The Albatros C.XIII was a German two-seat, single-engine, biplane light fighter aircraft built in 1917. Only one was constructed.

==Design and development==
The C.XIII was built along the lines of the single-seat Albatros D.Va but was a two-seater, larger by about 10% in span and by 6% in length. It was intended to fall into the newer Idflieg two-seat CL-class, reserved for lighter two-seat fighters.

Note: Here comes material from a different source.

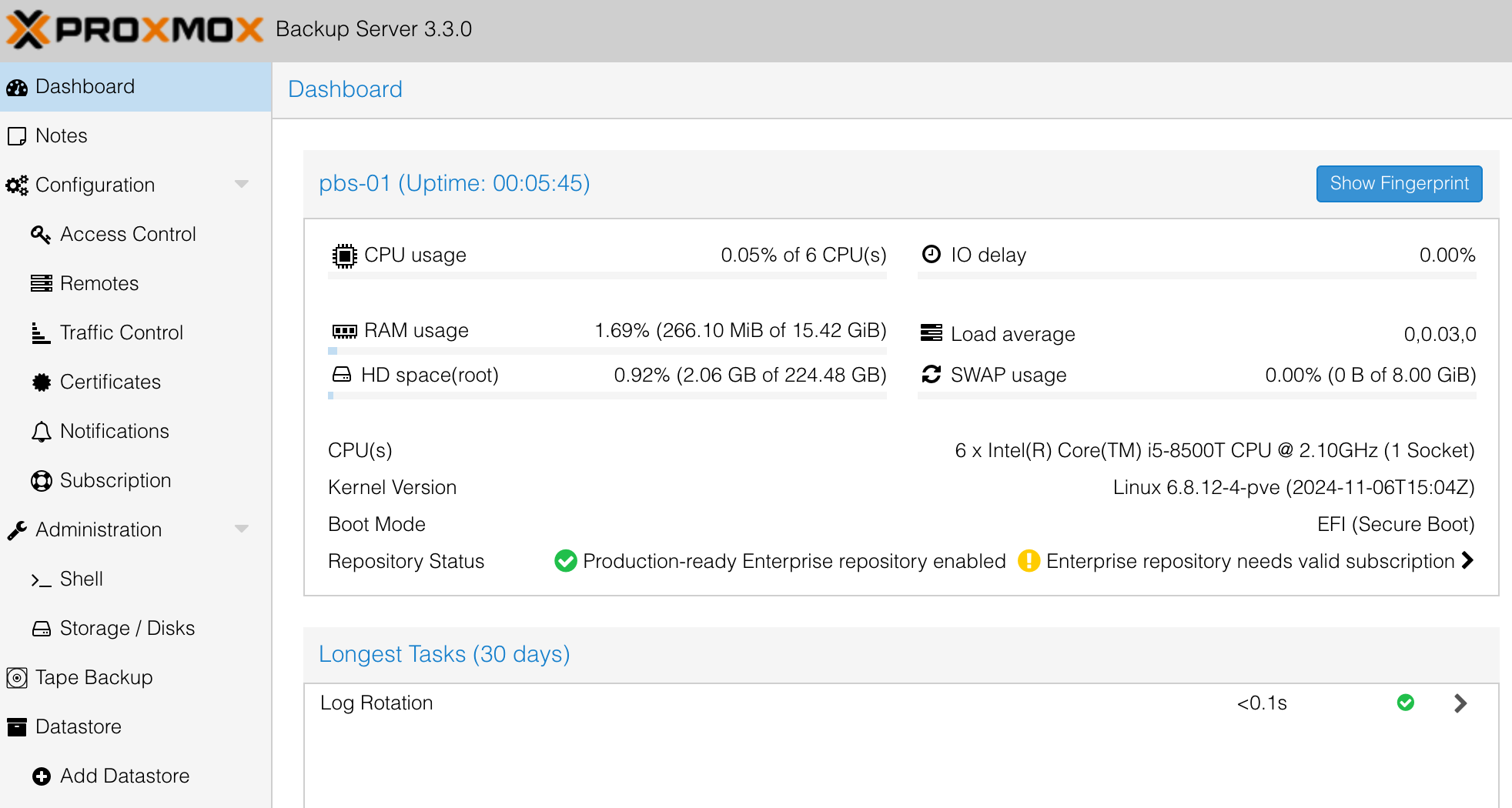Open Repository Status details chevron
Image resolution: width=1512 pixels, height=808 pixels.
[1467, 560]
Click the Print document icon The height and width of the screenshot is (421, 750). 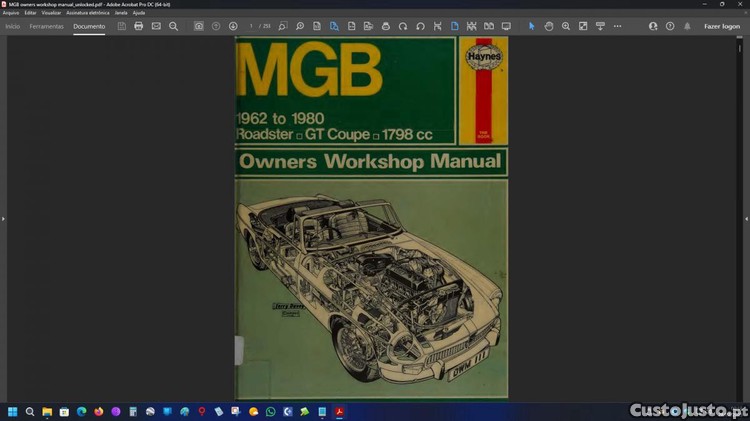pyautogui.click(x=139, y=26)
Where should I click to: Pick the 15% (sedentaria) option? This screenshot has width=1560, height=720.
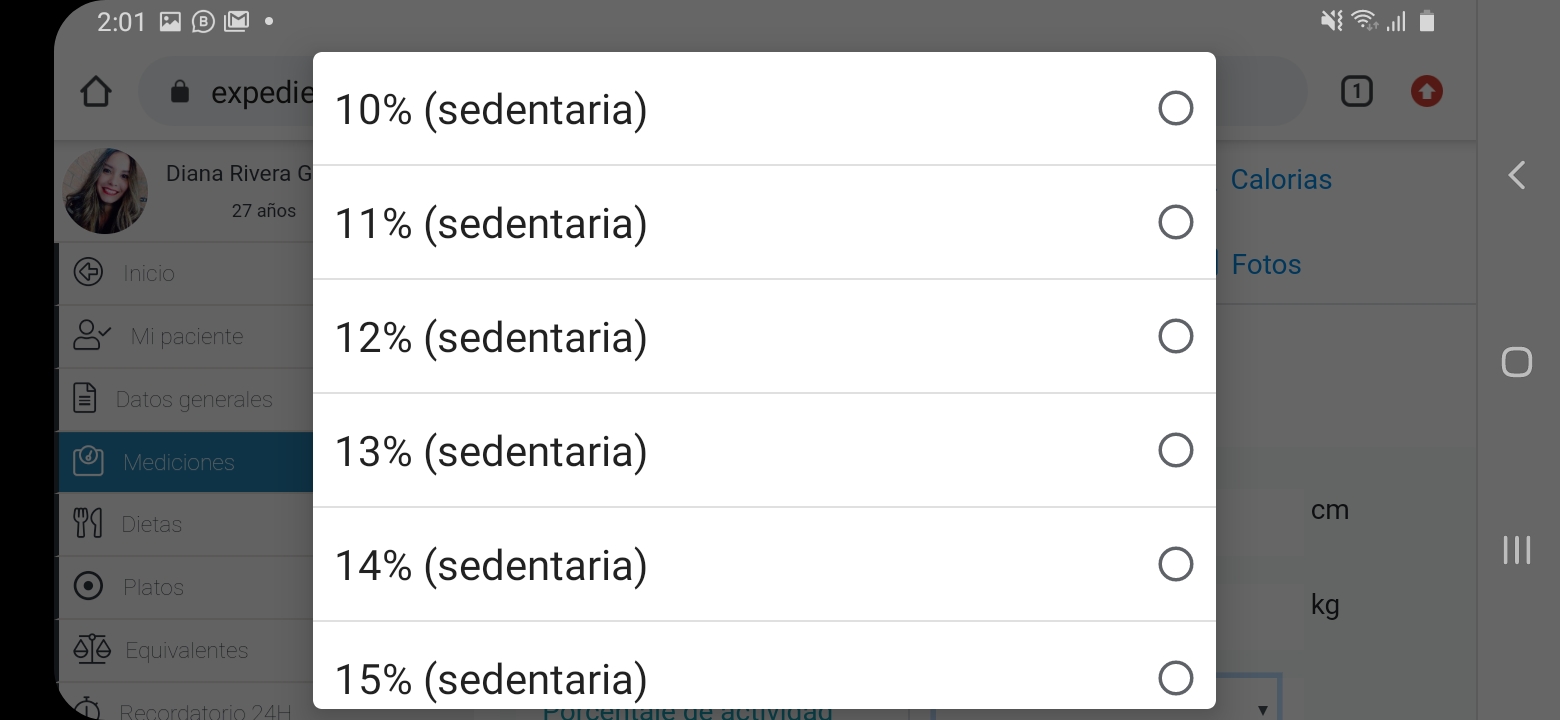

The round cross section, plywood-covered fuselage was, apart from the second, tandem open cockpit, similar in appearance to that of the D.Va, smoothly tapering to the nose with lines that merged into those of the spinner. As with the single-seater, the inline Mercedes D.III engine was largely enclosed but had its six upper cylinders exposed. The C.XIII was fitted with an early 160 hp unit, less powerful than the D.Va's. The empennage was noticeably different, with a narrower, taller vertical tail. Its straight, constant-chord wings had single bays and were mounted without stagger. The undercarriage was of the fixed type, with mainwheels on V-struts and a faired-in tailskid.

First flown in 1917, only one C.XIII was built and the type did not enter serial production; instead Albatros built the flat-sided, two-bay, more powerful C.XIV the following year for the light two-seat category, developing it into the mass-produced C.XV.